Três médicos, sendo dois da atenção básica e uma da secundária, relataram como essa intervenção foi aplicada com sucesso em Pindamonhangaba, no interior paulista - cidade carinhosamente chamada de “Pinda” pelos convidados. A mediação foi conduzida por Dr. Rafael Stelmach, presidente da Fundação ProAR e consultor da implantação dessa experiência no município de 168 mil habitantes. 

Coube ao presidente da Fundação explicar que os profissionais de unidades de pronto atendimento passaram a trabalhar em sintonia com os médicos da atenção especializada, como pneumologistas, cardiologistas e ortopedistas. “Existe uma integração entre esses dois níveis de atendimento. Passam a fazer uma interação baseada em educação médica. Os profissionais que estão nas unidades básicas são informados para melhorar o encaminhamento do paciente para o especialista”, resumiu Stelmach.   

Uma conversa que resolve

Dra. Mariah Prata, pneumologista do Incor/FMUSP e responsável pela condução local do cuidado colaborativo nos casos de doença respiratória crônica, lembrou que muitos pacientes com quadro leve eram encaminhados a um especialista sem necessidade. “Sempre me incomodou a rotina de trabalho da especialidade porque a gente tem aquela sensação de estar enxugando gelo. Recebíamos casos muito simples e muito leves, enquanto pacientes muito graves acabam ficando na fila”.

A pneumologista acrescentou que o modelo de integração qualificou o atendimento, abriu mais vagas para pacientes em risco, além de motivar médicos e enfermeiros: “Com o tempo, mais casos graves foram diagnosticados oportunamente e ganharam espaço no ambulatório. Os profissionais agora têm um interesse muito maior”.   

“O retorno foi muito grande”

Dra.
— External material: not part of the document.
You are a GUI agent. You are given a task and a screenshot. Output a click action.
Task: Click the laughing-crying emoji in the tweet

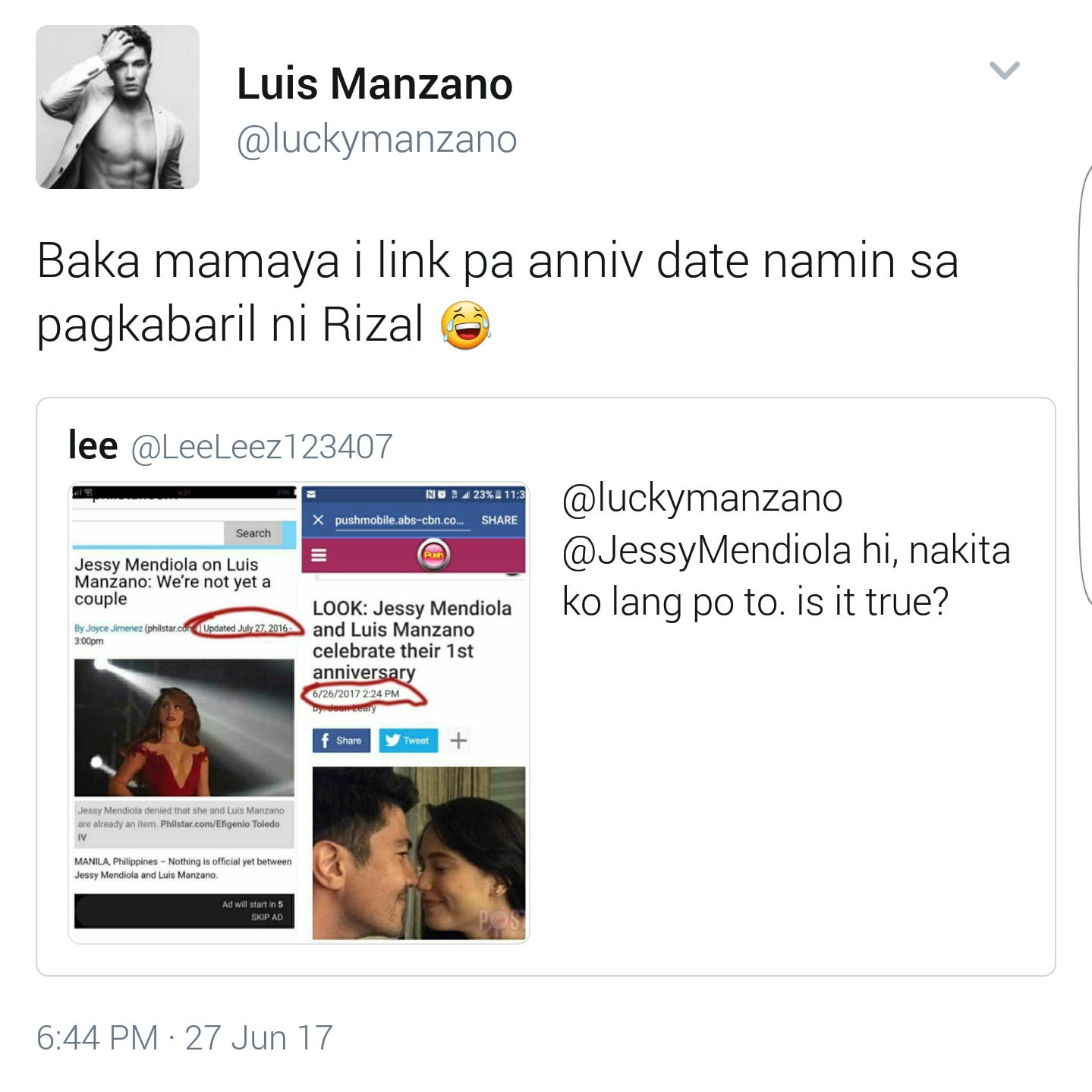pyautogui.click(x=465, y=325)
Liliane Mello, pediatra da atenção básica em Pindamonhangaba, lembra que a insegurança no diagnóstico de crianças com problemas respiratórios deu lugar a um cenário diferente. “Existia um medo de confundir fibrose cística com asma, por exemplo. Fomos progredindo. Nesse período todo de experiência, encaminhei apenas uma criança para o especialista. O retorno foi muito grande. Nós conseguimos um controle de 100% das crianças com asma graças a esse treinamento”.

Dr. Dirceu Pontes Mello, pediatra da UPA em Pindamonhangaba, relatou que existia um preconceito dos pais com as ‘bombinhas’. Desmistificar o uso dos dispositivos de inalação e qualificar o tratamento evitaram encaminhamentos  desnecessários para médicos especialistas. “Lembro de apenas duas internações. O restante saiu após o uso do aerossol. Eu já conhecia as crianças com asma pelo nome. Hoje, isso não acontece. Meu sonho foi realizado: nós não temos mais sala de inalação. Há muito tempo que não lembro de óbito por doença respiratória”, comemorou.